What you should do: Within the records below, find each line with the word "agent" and copy it out.

........

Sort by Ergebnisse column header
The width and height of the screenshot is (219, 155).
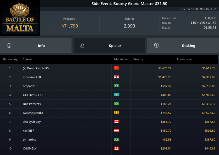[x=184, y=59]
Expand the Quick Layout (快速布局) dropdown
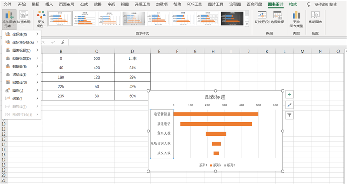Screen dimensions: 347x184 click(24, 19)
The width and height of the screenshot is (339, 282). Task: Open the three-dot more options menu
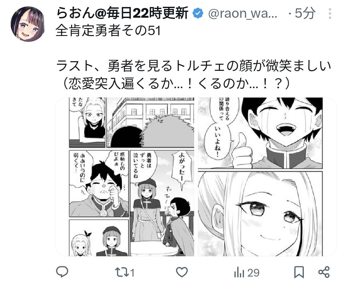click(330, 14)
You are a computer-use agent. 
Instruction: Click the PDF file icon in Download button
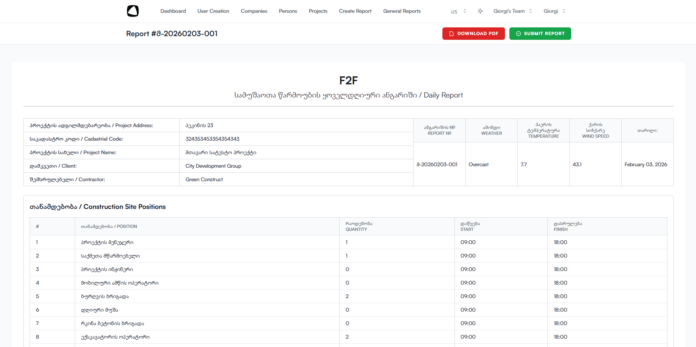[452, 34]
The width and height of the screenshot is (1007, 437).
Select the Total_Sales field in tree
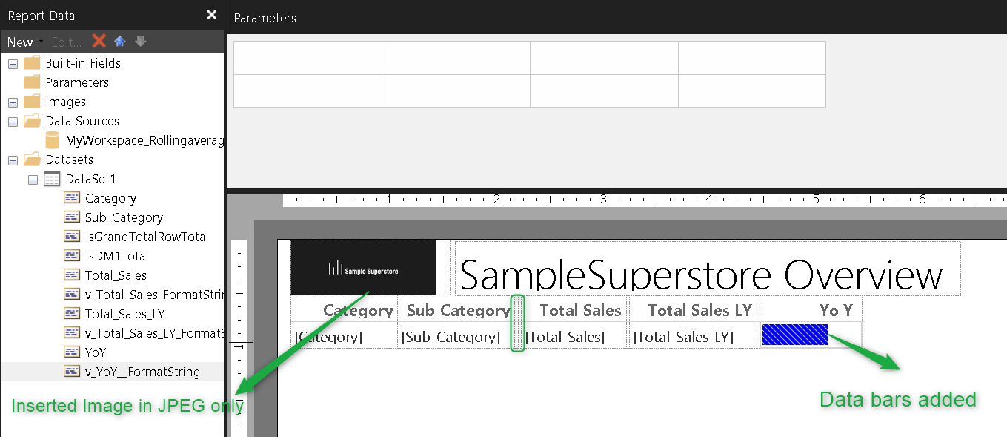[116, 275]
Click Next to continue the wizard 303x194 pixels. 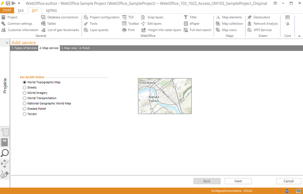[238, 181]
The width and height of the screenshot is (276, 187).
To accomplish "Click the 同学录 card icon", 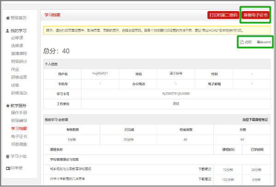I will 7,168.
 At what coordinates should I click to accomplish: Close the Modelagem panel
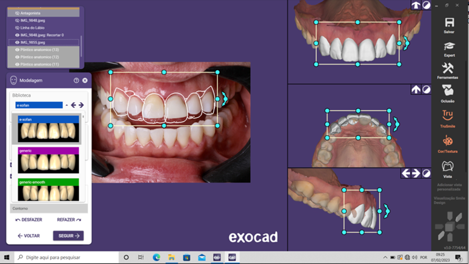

........

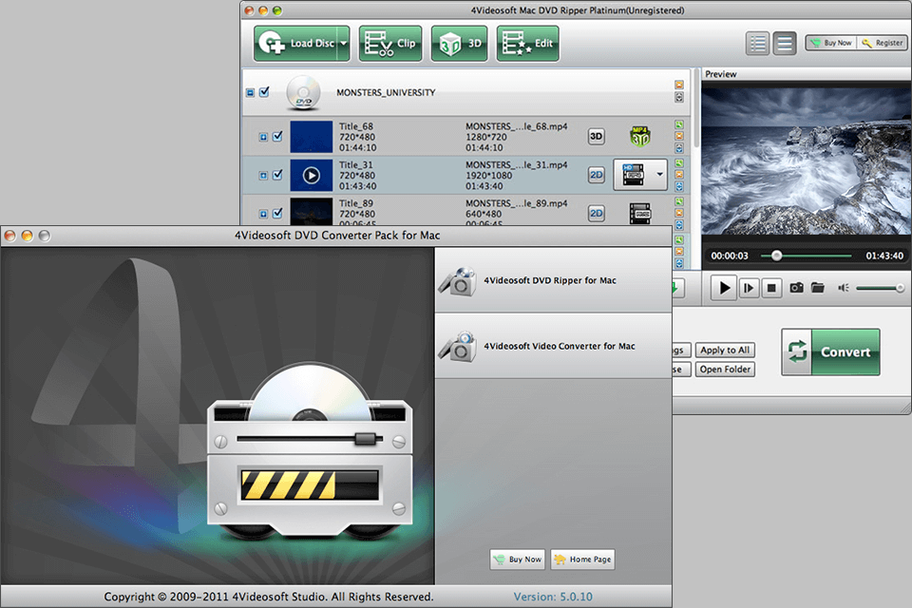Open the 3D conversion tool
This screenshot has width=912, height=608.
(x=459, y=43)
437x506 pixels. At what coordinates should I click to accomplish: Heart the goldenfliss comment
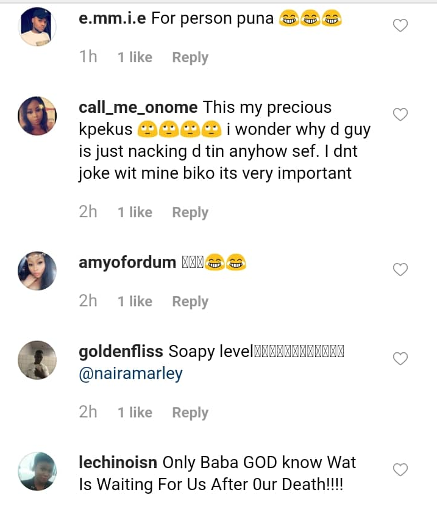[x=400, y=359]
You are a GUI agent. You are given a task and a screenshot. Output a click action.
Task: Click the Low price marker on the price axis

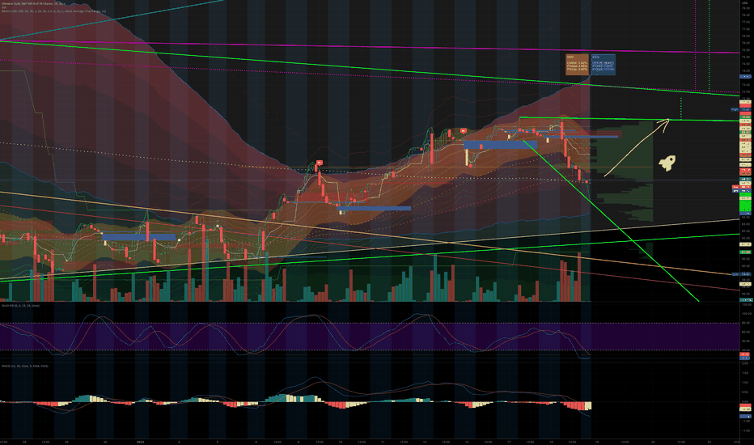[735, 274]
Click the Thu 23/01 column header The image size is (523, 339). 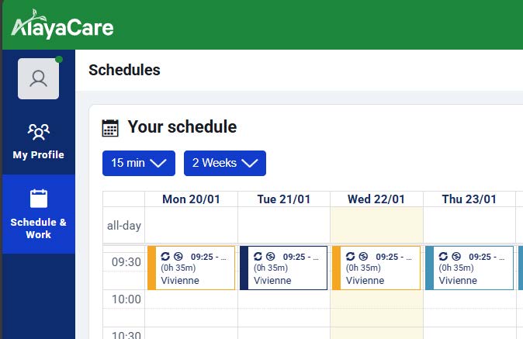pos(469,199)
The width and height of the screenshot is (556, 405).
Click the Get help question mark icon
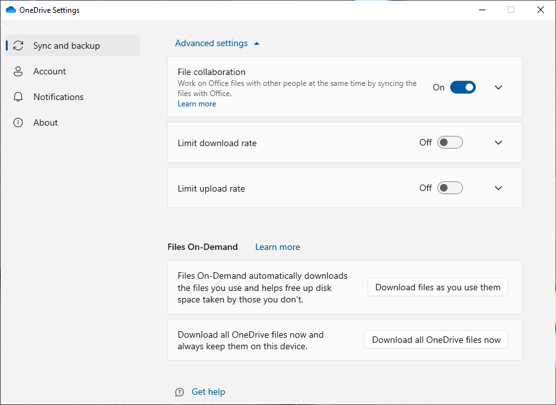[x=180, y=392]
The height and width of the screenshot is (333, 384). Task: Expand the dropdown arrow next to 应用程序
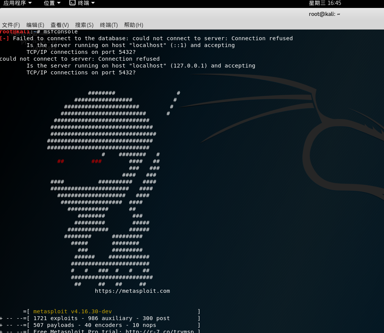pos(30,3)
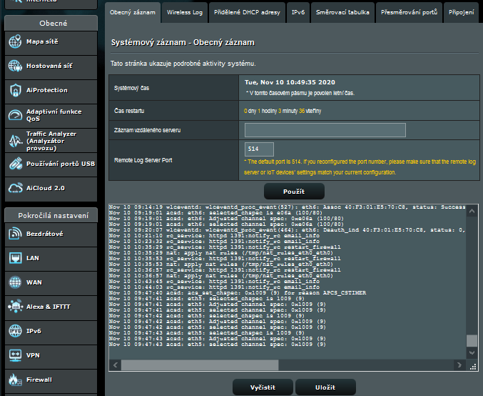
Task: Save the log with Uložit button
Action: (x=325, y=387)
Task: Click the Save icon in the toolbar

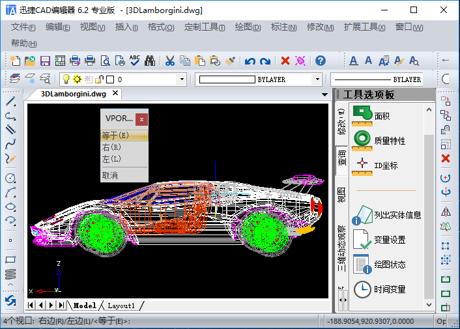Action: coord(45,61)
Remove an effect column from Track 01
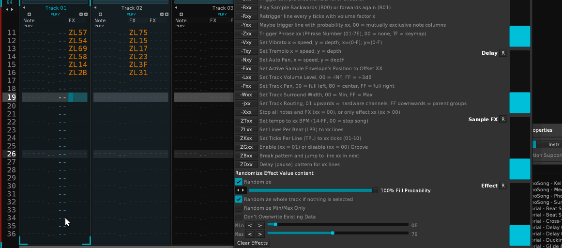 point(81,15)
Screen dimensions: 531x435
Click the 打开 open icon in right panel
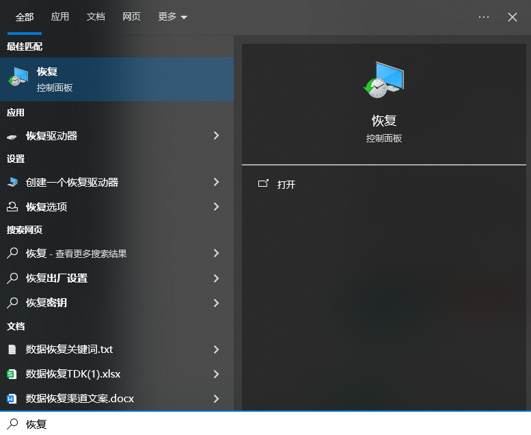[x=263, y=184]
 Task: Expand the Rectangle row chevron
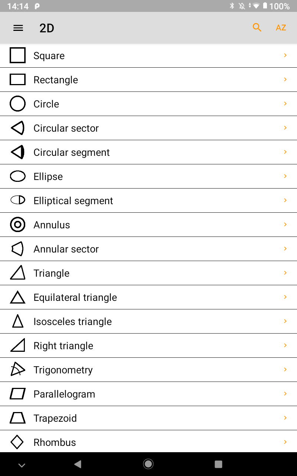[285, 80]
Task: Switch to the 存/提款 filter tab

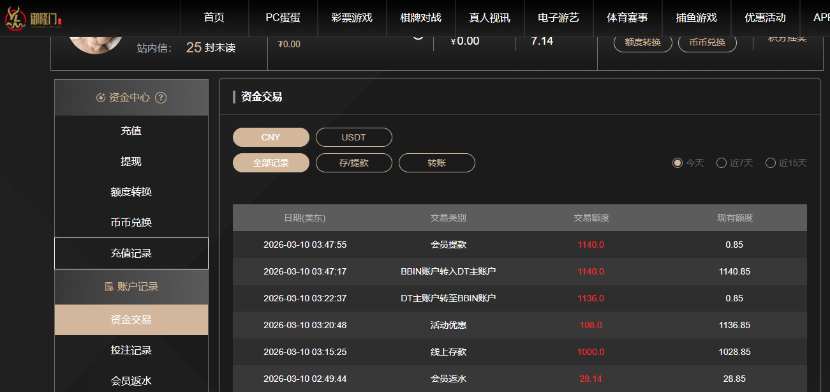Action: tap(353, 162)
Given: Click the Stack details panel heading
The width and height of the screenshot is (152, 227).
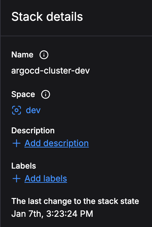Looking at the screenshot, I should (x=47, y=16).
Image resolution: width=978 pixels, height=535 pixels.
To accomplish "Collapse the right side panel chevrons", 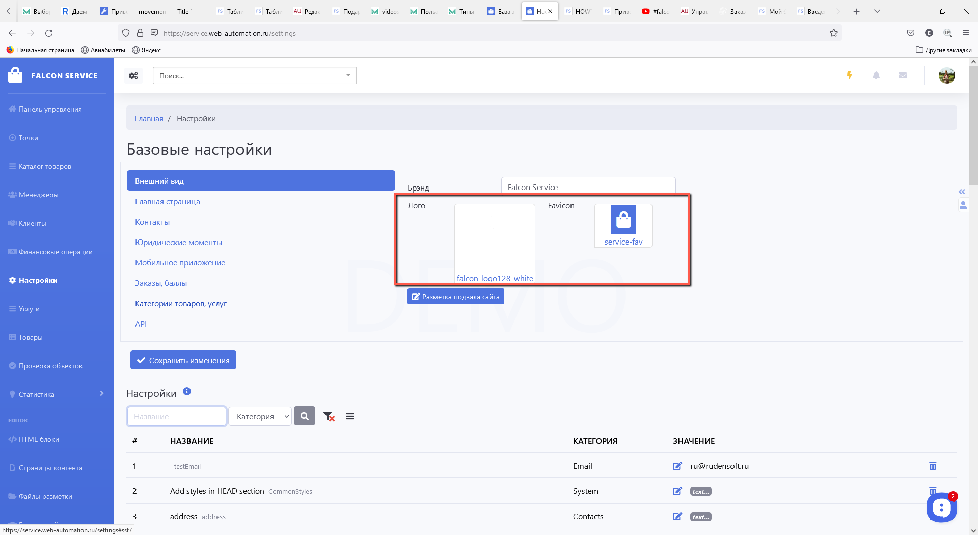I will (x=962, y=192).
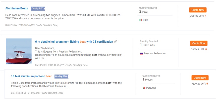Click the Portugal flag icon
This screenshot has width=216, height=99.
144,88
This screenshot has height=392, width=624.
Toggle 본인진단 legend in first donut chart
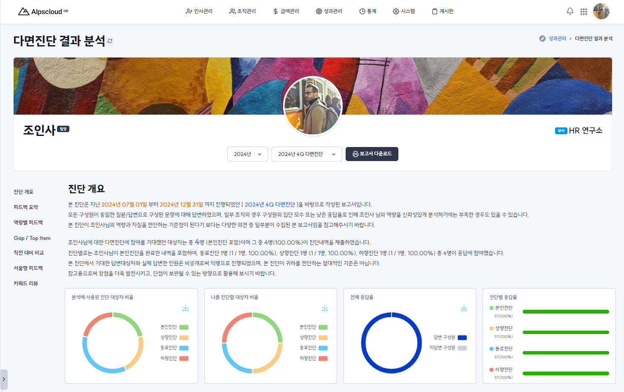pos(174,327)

........

Solution to this task:
You are a computer-use agent. 
You are a GUI agent. You are given a task and a screenshot. Output a click action.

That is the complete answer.